Urban park in Montreal, Canada

Oxford Park, officially named Georges-Saint-Pierre Park since 1996 and located in the southern part of the Notre-Dame-de-Grâce neighbourhood, is a park in Montreal, Quebec, Canada. It was known as the Oxford Park in the 19th century, with activities operated by the Oxford Park Association, and this name is sometimes still used by some people who grew up in the area. In 1996, the City of Montreal formally named it the Georges-Saint-Pierre Park in honour of the founder of the local Caisse Populaire Saint-Raymond, a community credit union.

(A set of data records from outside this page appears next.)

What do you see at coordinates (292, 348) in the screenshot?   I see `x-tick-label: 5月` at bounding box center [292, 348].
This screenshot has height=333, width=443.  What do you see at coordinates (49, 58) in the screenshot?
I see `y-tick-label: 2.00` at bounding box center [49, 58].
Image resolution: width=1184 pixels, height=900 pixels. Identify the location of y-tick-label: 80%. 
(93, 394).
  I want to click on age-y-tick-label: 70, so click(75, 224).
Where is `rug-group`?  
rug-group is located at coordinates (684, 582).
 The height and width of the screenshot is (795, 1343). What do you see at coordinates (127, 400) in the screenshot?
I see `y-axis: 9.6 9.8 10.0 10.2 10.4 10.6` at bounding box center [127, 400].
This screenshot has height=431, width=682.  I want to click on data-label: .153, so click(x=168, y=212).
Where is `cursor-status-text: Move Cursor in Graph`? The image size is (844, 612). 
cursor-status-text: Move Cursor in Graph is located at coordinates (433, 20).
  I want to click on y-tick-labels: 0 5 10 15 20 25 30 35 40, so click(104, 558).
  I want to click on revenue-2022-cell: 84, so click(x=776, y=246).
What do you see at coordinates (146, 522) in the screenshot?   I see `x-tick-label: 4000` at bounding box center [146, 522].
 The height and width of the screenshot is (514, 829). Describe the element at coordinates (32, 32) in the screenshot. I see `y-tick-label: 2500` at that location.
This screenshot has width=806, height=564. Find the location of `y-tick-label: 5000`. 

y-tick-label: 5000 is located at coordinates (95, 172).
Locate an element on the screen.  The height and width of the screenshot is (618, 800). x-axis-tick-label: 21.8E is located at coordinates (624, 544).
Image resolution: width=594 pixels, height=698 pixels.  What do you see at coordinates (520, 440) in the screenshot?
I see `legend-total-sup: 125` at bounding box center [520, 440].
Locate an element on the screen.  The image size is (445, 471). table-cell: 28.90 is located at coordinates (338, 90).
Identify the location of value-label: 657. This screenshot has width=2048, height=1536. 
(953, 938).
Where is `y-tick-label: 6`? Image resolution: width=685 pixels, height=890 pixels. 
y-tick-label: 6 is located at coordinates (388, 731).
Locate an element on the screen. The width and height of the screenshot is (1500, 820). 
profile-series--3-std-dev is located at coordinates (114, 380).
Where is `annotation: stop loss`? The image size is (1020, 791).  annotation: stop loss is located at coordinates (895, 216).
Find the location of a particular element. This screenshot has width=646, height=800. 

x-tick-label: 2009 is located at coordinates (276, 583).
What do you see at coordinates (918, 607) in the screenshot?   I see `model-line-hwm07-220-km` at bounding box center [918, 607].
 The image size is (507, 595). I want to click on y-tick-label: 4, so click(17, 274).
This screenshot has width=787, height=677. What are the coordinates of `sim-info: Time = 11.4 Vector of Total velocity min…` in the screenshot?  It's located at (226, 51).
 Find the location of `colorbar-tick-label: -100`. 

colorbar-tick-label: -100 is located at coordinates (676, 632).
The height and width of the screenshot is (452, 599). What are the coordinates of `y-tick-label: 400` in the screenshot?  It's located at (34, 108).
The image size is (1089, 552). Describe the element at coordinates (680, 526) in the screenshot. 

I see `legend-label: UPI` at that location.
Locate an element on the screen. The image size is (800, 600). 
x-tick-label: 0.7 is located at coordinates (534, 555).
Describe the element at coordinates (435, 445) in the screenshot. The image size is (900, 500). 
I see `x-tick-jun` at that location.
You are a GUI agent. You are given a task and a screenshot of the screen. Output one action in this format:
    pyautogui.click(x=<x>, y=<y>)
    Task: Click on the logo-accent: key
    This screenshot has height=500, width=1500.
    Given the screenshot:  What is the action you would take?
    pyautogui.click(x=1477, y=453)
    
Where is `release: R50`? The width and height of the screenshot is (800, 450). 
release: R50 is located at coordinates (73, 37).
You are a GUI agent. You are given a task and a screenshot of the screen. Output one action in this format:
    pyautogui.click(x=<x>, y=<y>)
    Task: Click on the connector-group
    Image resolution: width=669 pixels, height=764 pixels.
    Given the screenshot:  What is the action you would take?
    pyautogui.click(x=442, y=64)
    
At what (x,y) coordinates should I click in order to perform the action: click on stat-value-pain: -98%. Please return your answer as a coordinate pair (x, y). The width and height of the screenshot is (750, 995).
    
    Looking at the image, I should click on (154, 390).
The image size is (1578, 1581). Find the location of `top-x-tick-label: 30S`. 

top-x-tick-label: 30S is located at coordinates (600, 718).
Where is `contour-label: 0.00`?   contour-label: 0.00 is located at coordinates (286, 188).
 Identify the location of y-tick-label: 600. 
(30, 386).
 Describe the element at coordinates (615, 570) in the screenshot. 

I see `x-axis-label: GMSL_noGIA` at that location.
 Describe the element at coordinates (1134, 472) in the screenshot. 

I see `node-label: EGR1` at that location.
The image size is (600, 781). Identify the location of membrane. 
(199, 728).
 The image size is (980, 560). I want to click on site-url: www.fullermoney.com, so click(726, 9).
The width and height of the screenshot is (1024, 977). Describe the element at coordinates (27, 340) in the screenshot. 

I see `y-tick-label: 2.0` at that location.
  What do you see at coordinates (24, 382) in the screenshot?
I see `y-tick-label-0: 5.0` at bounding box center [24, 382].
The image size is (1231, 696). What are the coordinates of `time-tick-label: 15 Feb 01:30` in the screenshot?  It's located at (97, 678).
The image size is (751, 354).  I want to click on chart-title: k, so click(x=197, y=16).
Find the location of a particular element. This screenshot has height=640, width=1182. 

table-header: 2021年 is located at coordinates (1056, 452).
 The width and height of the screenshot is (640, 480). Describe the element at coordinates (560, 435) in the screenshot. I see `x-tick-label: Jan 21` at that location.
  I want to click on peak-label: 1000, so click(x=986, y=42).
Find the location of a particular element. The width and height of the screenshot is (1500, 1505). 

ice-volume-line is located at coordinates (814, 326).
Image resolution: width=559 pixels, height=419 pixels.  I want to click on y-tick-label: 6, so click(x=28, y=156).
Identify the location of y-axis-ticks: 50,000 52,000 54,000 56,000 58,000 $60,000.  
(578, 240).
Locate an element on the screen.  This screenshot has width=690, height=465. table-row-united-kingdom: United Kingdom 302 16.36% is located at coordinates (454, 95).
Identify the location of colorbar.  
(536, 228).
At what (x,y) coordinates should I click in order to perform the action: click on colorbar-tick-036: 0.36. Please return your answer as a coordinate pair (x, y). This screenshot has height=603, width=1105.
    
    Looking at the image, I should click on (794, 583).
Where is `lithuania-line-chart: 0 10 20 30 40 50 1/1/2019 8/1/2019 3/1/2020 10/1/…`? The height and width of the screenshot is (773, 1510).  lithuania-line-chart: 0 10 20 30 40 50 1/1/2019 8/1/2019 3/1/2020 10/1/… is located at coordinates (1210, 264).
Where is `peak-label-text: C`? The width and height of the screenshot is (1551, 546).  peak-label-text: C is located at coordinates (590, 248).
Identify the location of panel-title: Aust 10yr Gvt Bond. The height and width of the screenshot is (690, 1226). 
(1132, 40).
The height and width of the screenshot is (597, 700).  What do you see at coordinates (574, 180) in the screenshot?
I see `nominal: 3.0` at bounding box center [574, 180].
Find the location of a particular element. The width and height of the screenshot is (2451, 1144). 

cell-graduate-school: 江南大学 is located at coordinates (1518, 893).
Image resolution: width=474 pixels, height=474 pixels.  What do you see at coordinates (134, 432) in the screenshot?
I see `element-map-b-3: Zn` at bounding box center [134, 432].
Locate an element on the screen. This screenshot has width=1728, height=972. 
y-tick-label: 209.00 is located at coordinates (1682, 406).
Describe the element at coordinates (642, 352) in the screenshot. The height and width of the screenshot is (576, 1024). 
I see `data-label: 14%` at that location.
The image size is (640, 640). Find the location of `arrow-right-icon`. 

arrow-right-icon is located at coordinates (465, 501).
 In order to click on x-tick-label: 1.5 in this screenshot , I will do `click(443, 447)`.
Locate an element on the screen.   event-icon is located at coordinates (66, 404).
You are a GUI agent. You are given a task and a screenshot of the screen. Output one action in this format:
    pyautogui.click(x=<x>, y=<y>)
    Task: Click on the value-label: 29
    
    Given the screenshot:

The park was made famous for its sporting tradition. Hockey greats as Doug Harvey, Howie Morenz, Kenny Mosdell and Fleming Mackell learned their crafts on the outdoor rink which was part of a larger neighbourhood house league, including such teams at Terrebonne Park, Benny Park, and Patricia Park. The park was also where boxing legend Johnny Greco played sports as a child. The park is bounded by Oxford, Upper Lachine, Old Orchard Avenue and Saint Jacques Street.

The park was initially part of a farm owned by the Brodie clan, who bought the land after arriving from Scotland.

After several generations the family sold to the city of Montreal in 1949 for $73,000 under the condition that the historic farmhouse would be turned into a library or facility for children. The city reneged on this clause and the stone building was demolished in the 1960s.

The park was also home to a longstanding Italian Festival which was cancelled after the city added a controversial fenced-off plastic turf soccer field, which could get damaged during fireworks. Many italian events still take place in the park, such as ItalFestMTL, the Montréal Italian Week.